Mata Kuliah : Bahasa Indonesia
Judul Materi : Pemakaian Ejaan Yang Disempurnakan (EYD)
Prodi. : KI
Waktu : 3 jam (3 X 50 menit)
PT : STAIN Samarinda
Dosen : Muhammad Iwan Abdi, M.S.I
Kompetensi Dasar :
Mahasiswa dapat mengetahui perkembangan ejaan yang pernah digunakan serta memahami penggunaan ejaan yang disempurnakan yang sudah digunakan hingga sekarang.
Indikator Pencapian :
1. Mahasiswa dapat menjelaskan tentang pengertian ejaan.
2. Mahasiswa dapat menyebutkan beberapa jenis ejaan yang pernah dipakai dalam kaidah bahasa Indonesia.
3. Mahasiswa dapat menjelaskan kaidah-kaidah dalam Ejaan Yang Disempurnakan.

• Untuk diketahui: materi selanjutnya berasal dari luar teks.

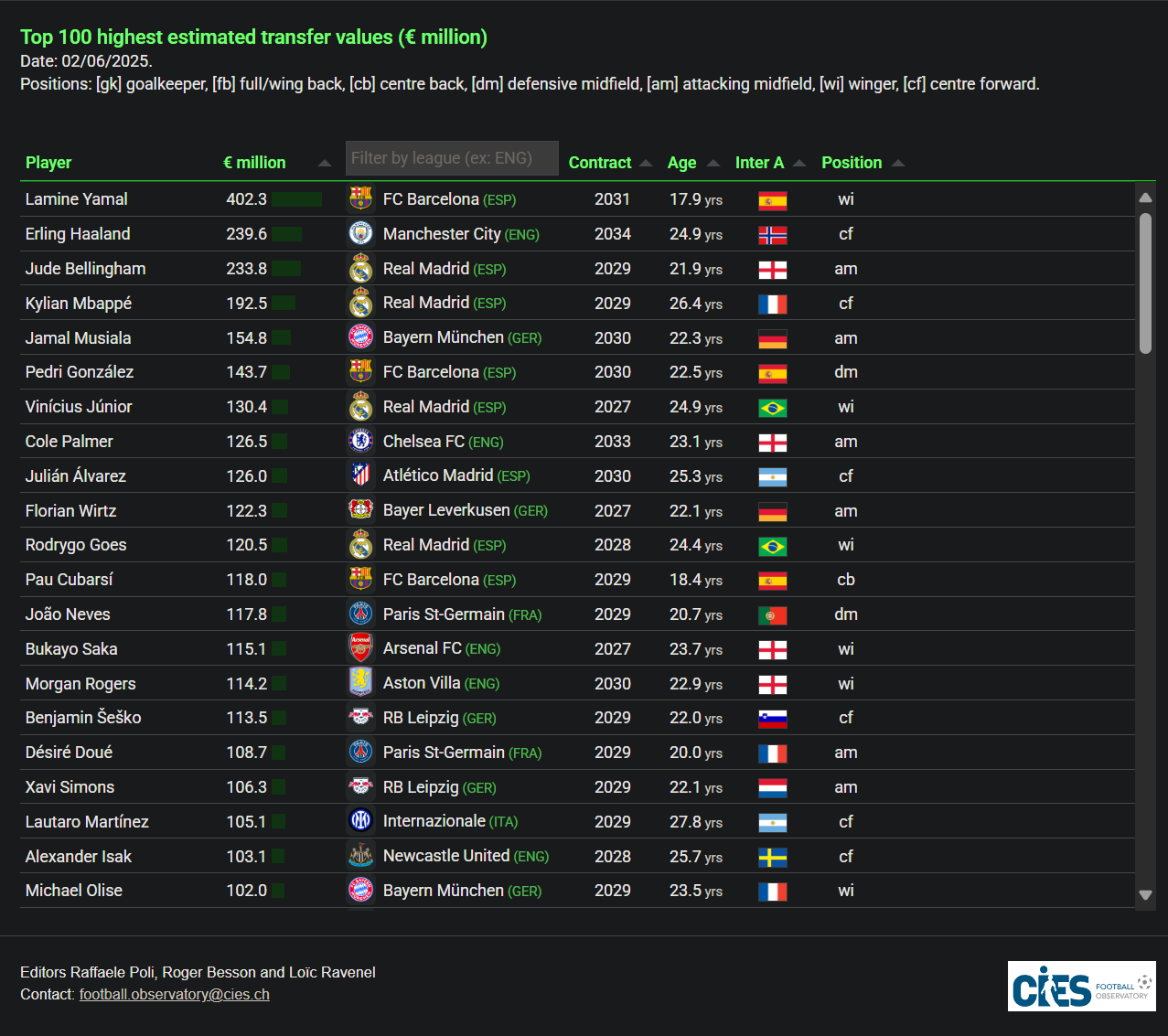The height and width of the screenshot is (1036, 1168).
Task: Click the Internazionale club crest icon
Action: (361, 821)
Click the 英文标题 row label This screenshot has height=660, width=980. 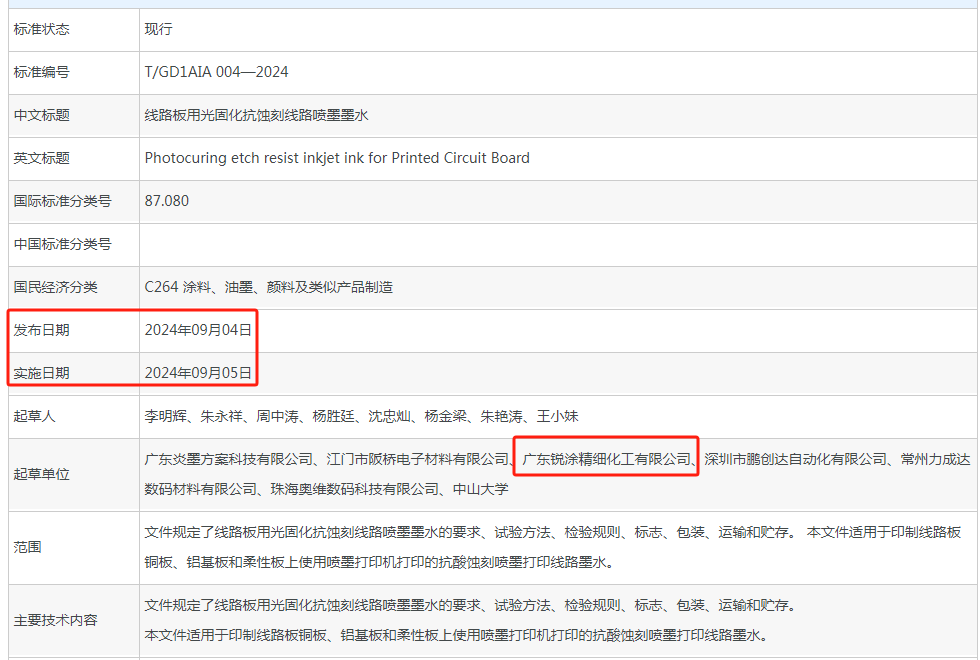click(36, 158)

4. Mahasiswa dapat menjelaskan tentang penggunaan huruf kapital.
5. Mahasiswa dapat menjelaskan tentang penggunaan tanda baca.
Ejaan adalah keseluruhan peraturan tentang bagaimana melambangkan bunyi ujaran dan bagaimana hubungan antara lambang-lambang (pemisahan dan penggabungannya) dalam suatu bahasa. Suprapto mendefinisikan secara teknis, yaitu sebagai keseluruhan aturan atau tata cara menulis dalam bahasa, di antaranya pelambangan fonem (bunyi bahasa), pemakaian huruf kapital, penulisan kata, dan penggunaan tanda baca.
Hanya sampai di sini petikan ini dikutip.